My tools for analysing YouTube Super Chats
Over the past months I’ve been posting analyses (like this one) about the contents, the total monetary value & amount of Super Chat donations that were sent though the YouTube livestream chats to selected Virtual YouTubers together with the geographic location (based on currency) of the donors on the r/HoloStatistics subreddit. Here I’ll explain the technology and methods behind the analyses and data collection.
The Python scripts used for this can be downloaded from my GitHub.
To collect the data I use two Python scripts and a PostgreSQL database. The first one, channel_monitor.py, repeatedly asks the YouTube Data API every ~75 minutes (if you monitor 5 channels, else you have to wait longer) only for planned streams from selected channels (which you can specify). Once it has detected some, it will start recording them using async_record_running_livestream_superchats.py. Once a stream ends, it will try to re-record super chats from the archive of the live stream in order to retrieve potentially previously unrecorded super chats. This is necessary since I’ve observed that some super chats which are present in the archived live stream chat were not included in the chat at the time of the live broadcast.
The 75 minutes pause is a downside of having to use the YouTube Data API. It increases the chance of the script not recognizing a spontaneously posted stream. Every request costs API points, of which I only have 10000 per API key. Each request to look up planned livestreams costs 100 points per channel. To address this, I am currently working on a version that uses the Holodex API instead to fetch planned streams. This allows for much shorter pauses between requests.
The script relies on taizan-hokuto’s Python module pytchat to fetch the chat data. Unfortunately, they seem to have stopped maintaining it. Since it’s open source, I started modifying it to reflect my needs better. I’ll occasionally update it when the YouTube live stream chat changes.
How is the data stored and which data gets collected and stored? Currently, it uses two places to store the data. Superchats, metadata (like channel, title, start time and end time) connected to the live stream, the livestreamer and the superchatting people are stored in a PostgreSQL database. It saves super chats in there as soon as they arrive in the chat. The scripts also create a folder on your drive for each YouTube Channel it comes across, using the channel ID as folder name. Inside these folders the script saves the super chat logs and some metadata about the stream (like title, channel, start & end time, total sum of donations split by currencies). However, these files only become available after the re-recording process finishes.

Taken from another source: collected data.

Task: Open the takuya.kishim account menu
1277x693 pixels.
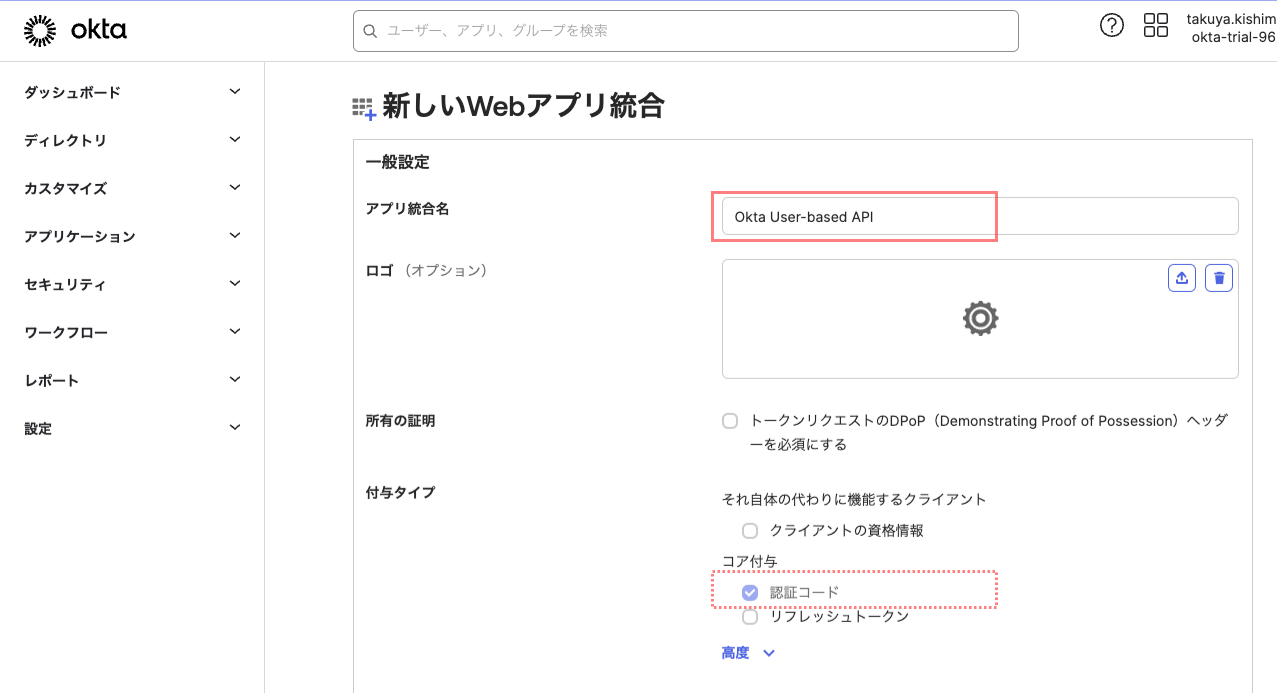Action: (x=1230, y=28)
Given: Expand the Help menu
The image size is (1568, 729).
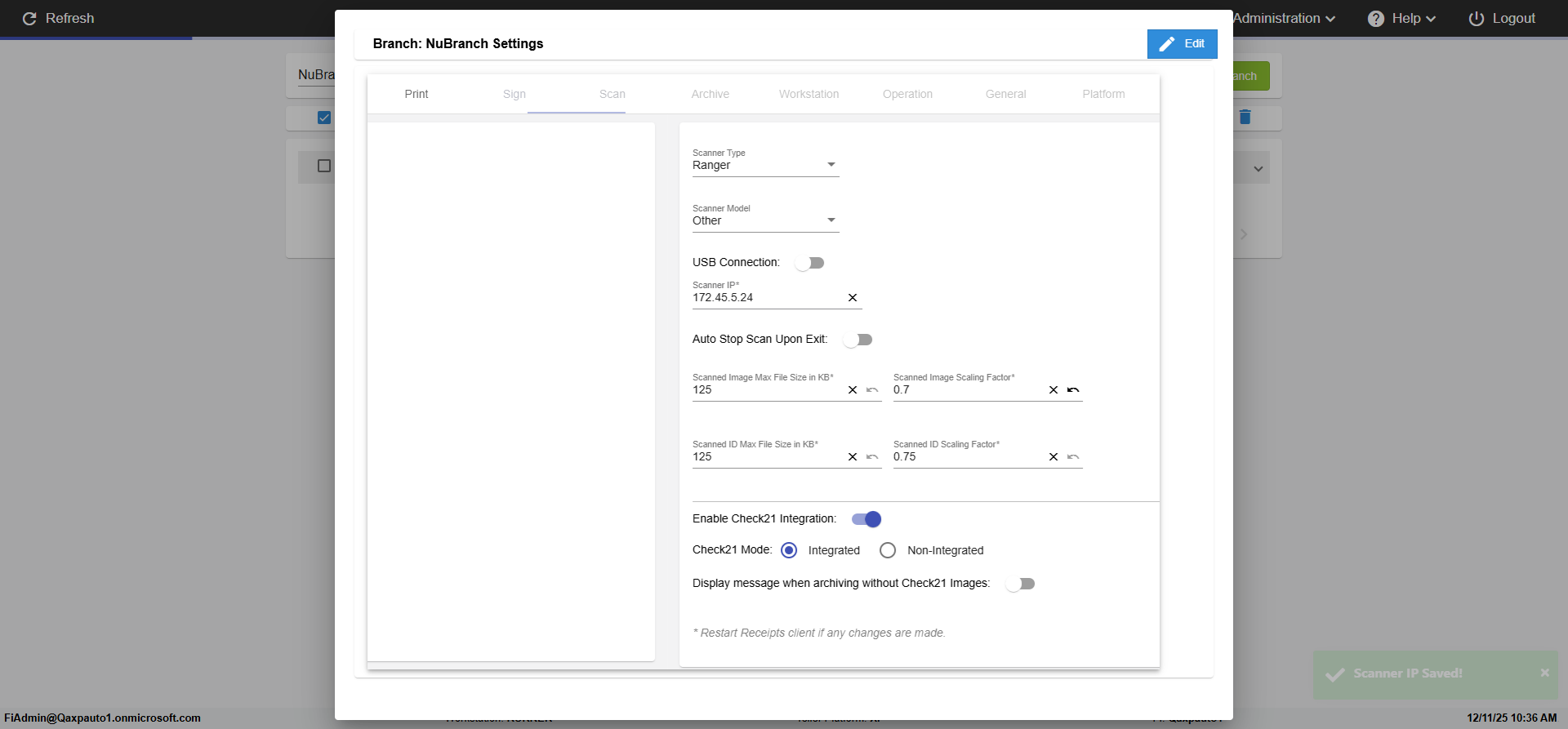Looking at the screenshot, I should 1401,19.
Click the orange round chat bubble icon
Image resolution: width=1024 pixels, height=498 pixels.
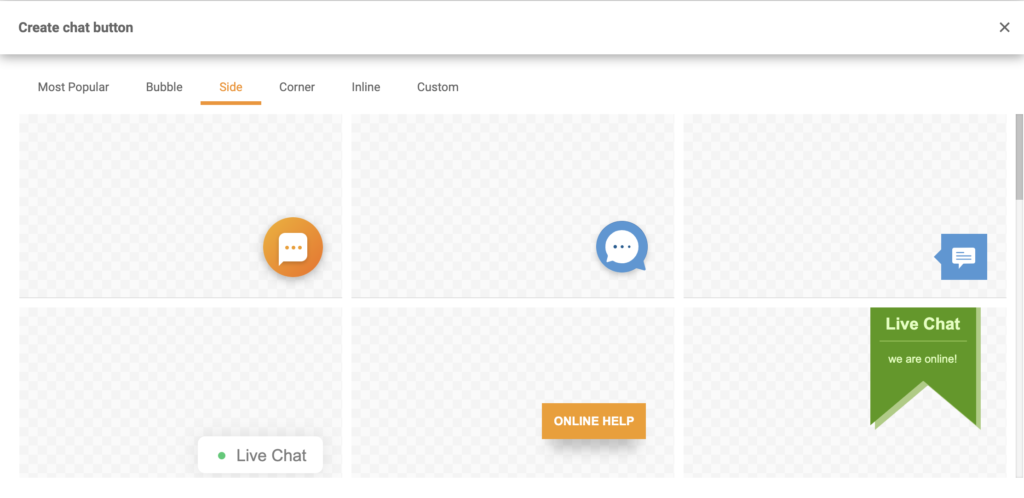[292, 247]
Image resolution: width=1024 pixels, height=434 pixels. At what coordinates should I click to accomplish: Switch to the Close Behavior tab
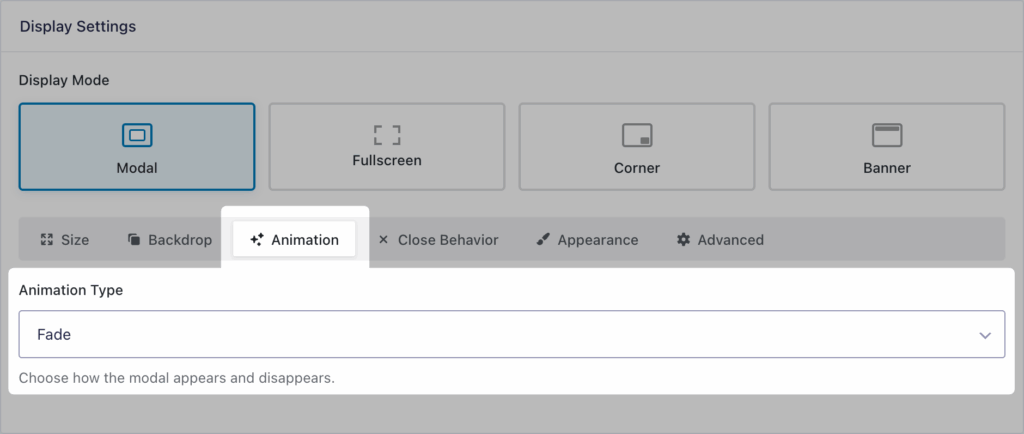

Important: It also saves membership anniversary messages. It treats them like super chats, using the imaginary currency MON (short for months), saving the membership duration (in months) as the donation value.
Included in my GitHub repository are some tools to visualise some of the collected data. It includes my script to generate a word cloud from the super chat & membership anniversary messages. To create the analyses I post on Reddit, I rely on my Postgres data & Google Spreadsheets. I query my Postgres database to generate a summary of the donations for a stream split by currency. The summary then gets manually copied & pasted into a Google Spreadsheet to generate the nice graphs and to convert the donations into USD and EUR.
More information on how to use my scripts & how & which data is stored can be found in the README and the db_structure.sql in my GitHub Repository.